Students from the Riverhead Charter School spent their Saturday morning cleaning Iron Pier beach in Northville with the help of some slightly older students from Stony Brook University.
Emily Markowitz, the president of the Undergraduate Students Club at Stony Brook, said “all the cool clubs were doing outreach programs, so I thought it was time we started doing one.”
She sent a notice to her department head, who in turn notified all the faculty. Dr. Konstantine Rountos, a post-doctoral associate at Stony Brook, was one of those faculty members, and he mentioned it to his wife, Muriel, who happens to be a teacher at the Riverhead Charter School.
Voila! An outreach program is born!
“We gave a presentation last week to the students in the Riverhead Charter School about marine plastics and the problems they cause,” Ms. Markowitz said. “It’s huge.”
The kids filled about 10 plastic garbage bags with stuff they picked off the beach, such as cigarettes, plastic bottles and bottle caps, straws, frisbees, even lobster trap tags, which are plastic. They also kept a log of what they found.
Last week, for Earth Day, those kids, working with Stony Brook students and a non-profit group calls Coastal Stewards, took garbage from home and from beach cleanups and made them into “plastic trash art,” Ms. Markowitz said.
“One group made a T-Rex that had a baseball for a head and a Slurpee Cup for a body,” she said.

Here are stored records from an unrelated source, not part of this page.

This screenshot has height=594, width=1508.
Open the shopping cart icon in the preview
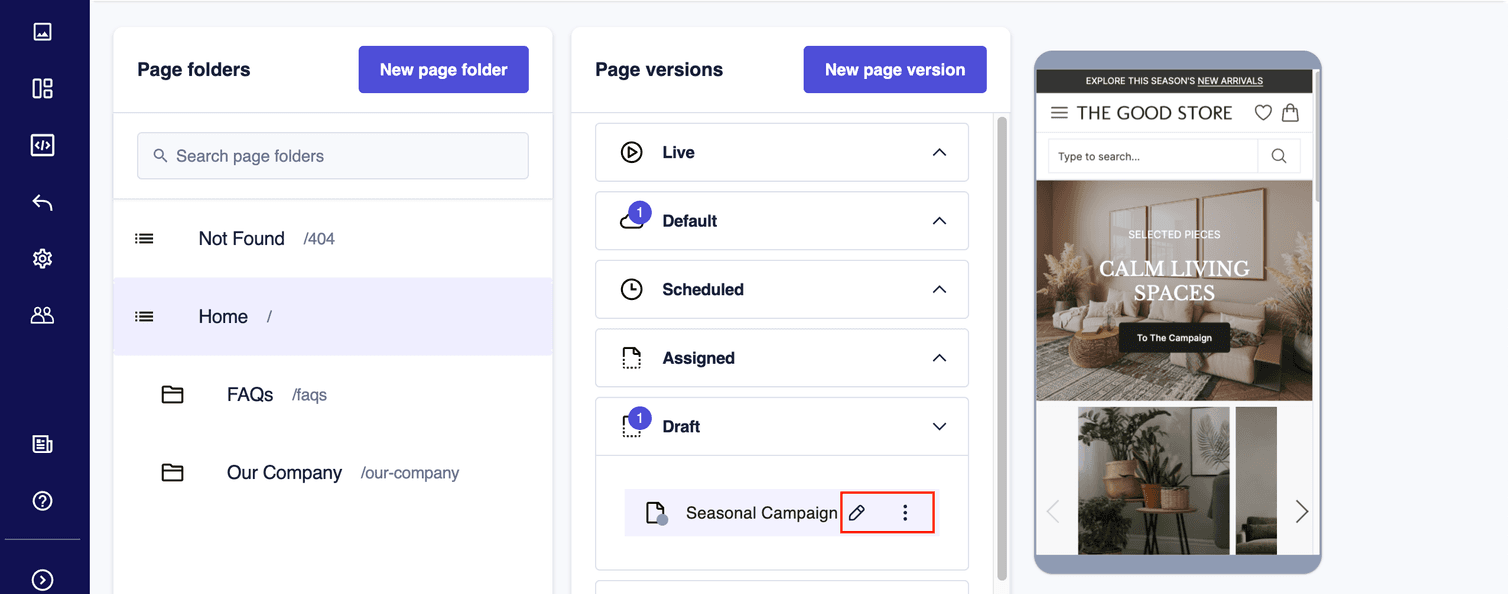(x=1290, y=112)
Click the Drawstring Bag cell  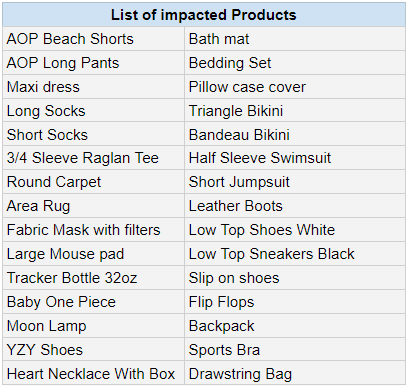tap(295, 374)
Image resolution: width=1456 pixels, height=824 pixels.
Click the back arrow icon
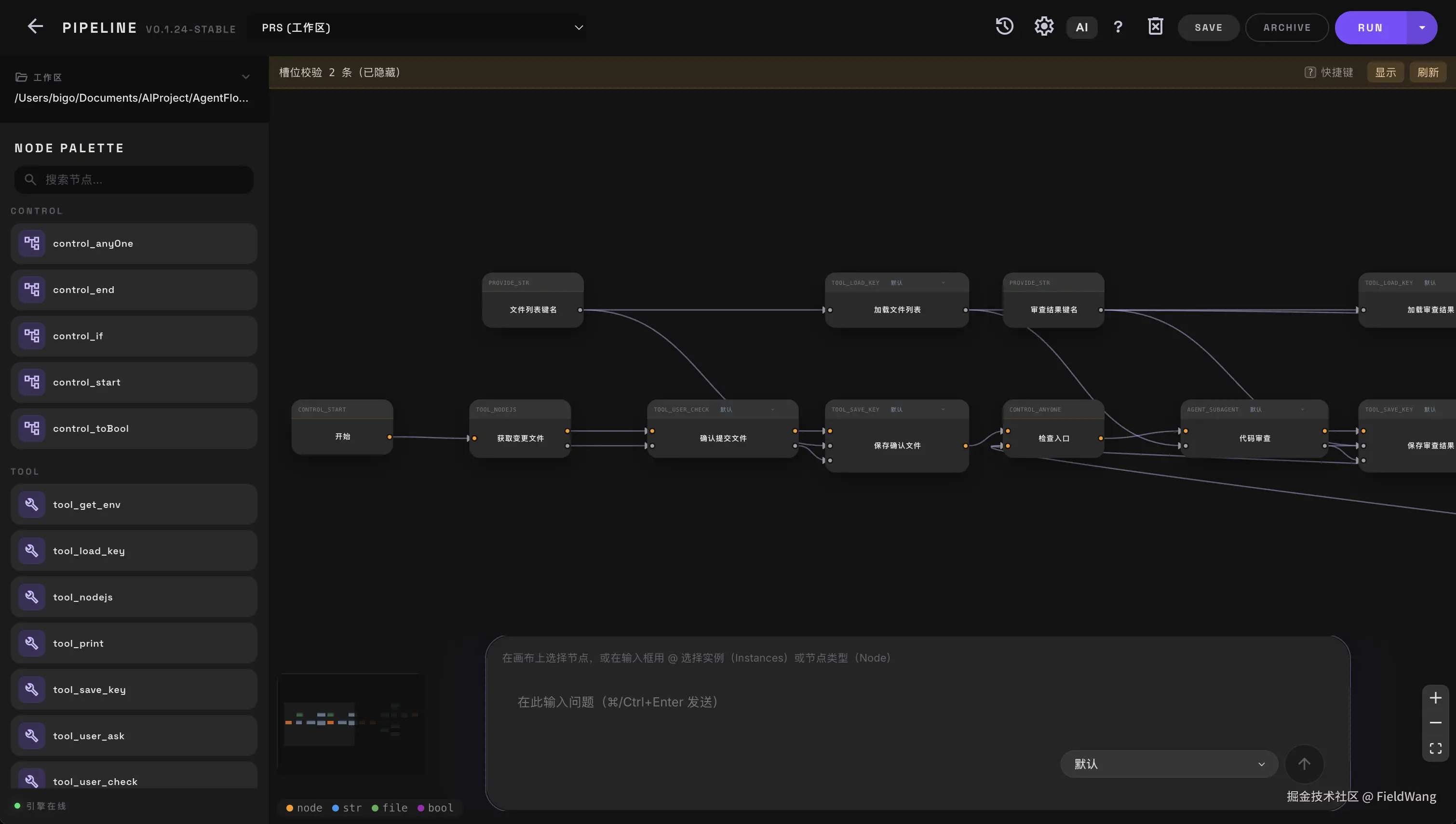click(35, 27)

“We wanted to involve kids in a local beach cleanup,” said Ms. Rountos. “I think it’s important that kids help keep the beaches of their own community clean.”
The Charter School has students from kindergarten through eighth grade.
“I learned that it’s bad to litter,” said fifth-grader Rami Lawson. “I saw some dead birds on the beach today and I figured they might have died from thinking that the trash people litter the beach with was food.”
She said sea gulls often eat things left on the beach.
Third-grader Teandre Murray had similar experiences.
“We saw a lot of stuff on the beach,” she said.